The outcome, telegraphed when the final undeclared senators revealed their views, was devoid of the shocks that had come almost daily since Christine Blasey Ford said last month that an inebriated Kavanaugh tried to rape her at a 1982 high school get-together.

Crowds of demonstrators – mostly Kavanaugh opponents – ricocheted around the Capitol’s grounds and hallways, raising tensions, chanting slogans, interrupting lawmakers’ debates, confronting senators and often getting arrested. Capitol Police said 164 were arrested, raising that count in recent days well into the hundreds.

About 100 anti-Kavanaugh protesters climbed the Capitol’s East Steps as the vote approached, pumping fists and waving signs. US Capitol Police began arresting some of them.

Hundreds of other demonstrators watched from behind barricades.
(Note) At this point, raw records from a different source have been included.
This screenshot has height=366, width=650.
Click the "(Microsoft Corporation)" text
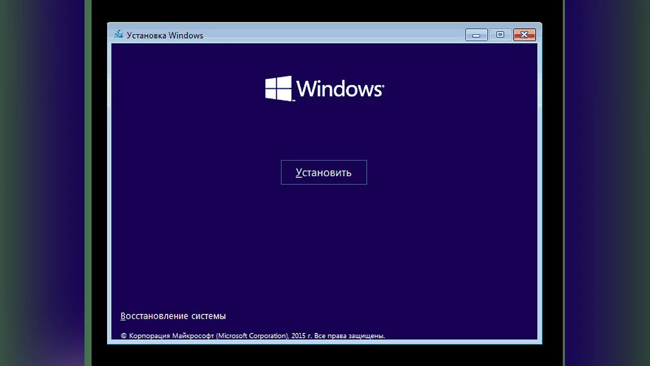pyautogui.click(x=252, y=336)
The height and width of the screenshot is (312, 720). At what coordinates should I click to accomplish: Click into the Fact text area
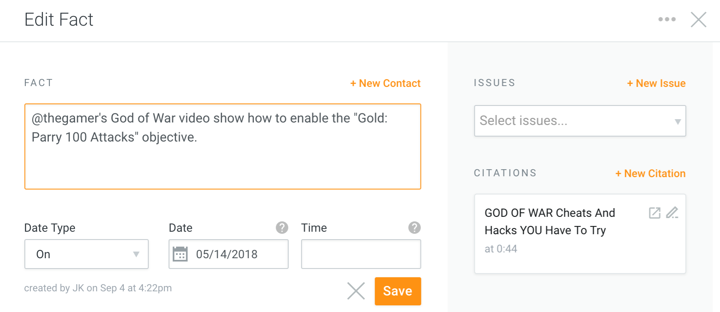point(223,146)
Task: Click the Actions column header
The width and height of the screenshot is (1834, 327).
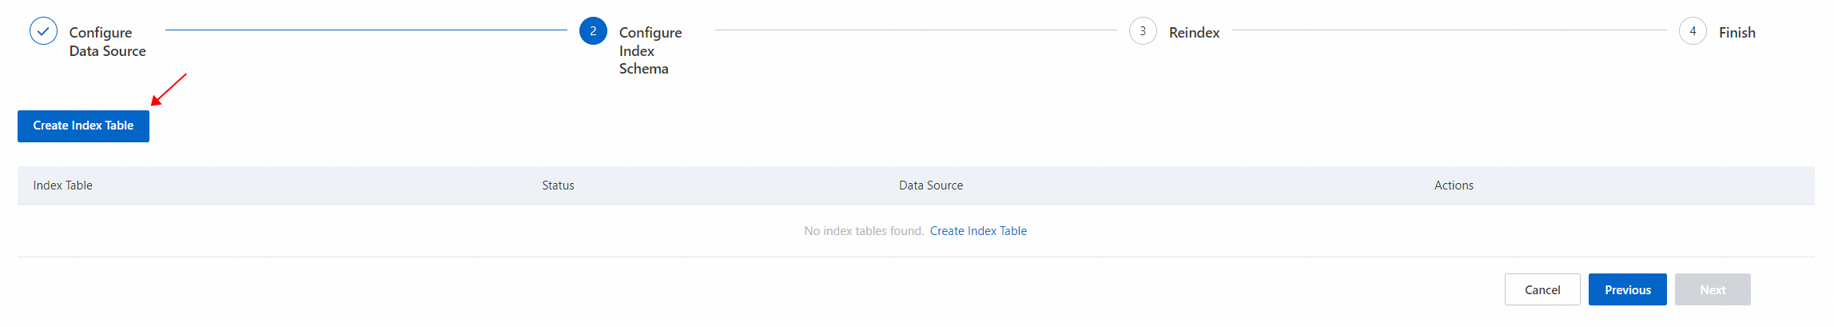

Protesters have roamed Capitol Hill corridors and grounds daily, chanting, “November is coming,” “Vote them out” and “We believe survivors.”

When Trump nominated Kavanaugh in July, Democrats leapt to oppose him, saying that past statements and opinions showed he’d be a threat to the Roe v. Wade case that assured the right to abortion. They said he also seemed too ready to rule for Trump in a possible federal court case against the president.

Yet Kavanaugh’s path to confirmation seemed unfettered until Ford and two other women emerged with sexual misconduct allegations from the 1980s.

Kavanaugh replaces the retired Justice Anthony Kennedy, who was a swing vote on issues such as abortion, campaign finance and same-sex marriage.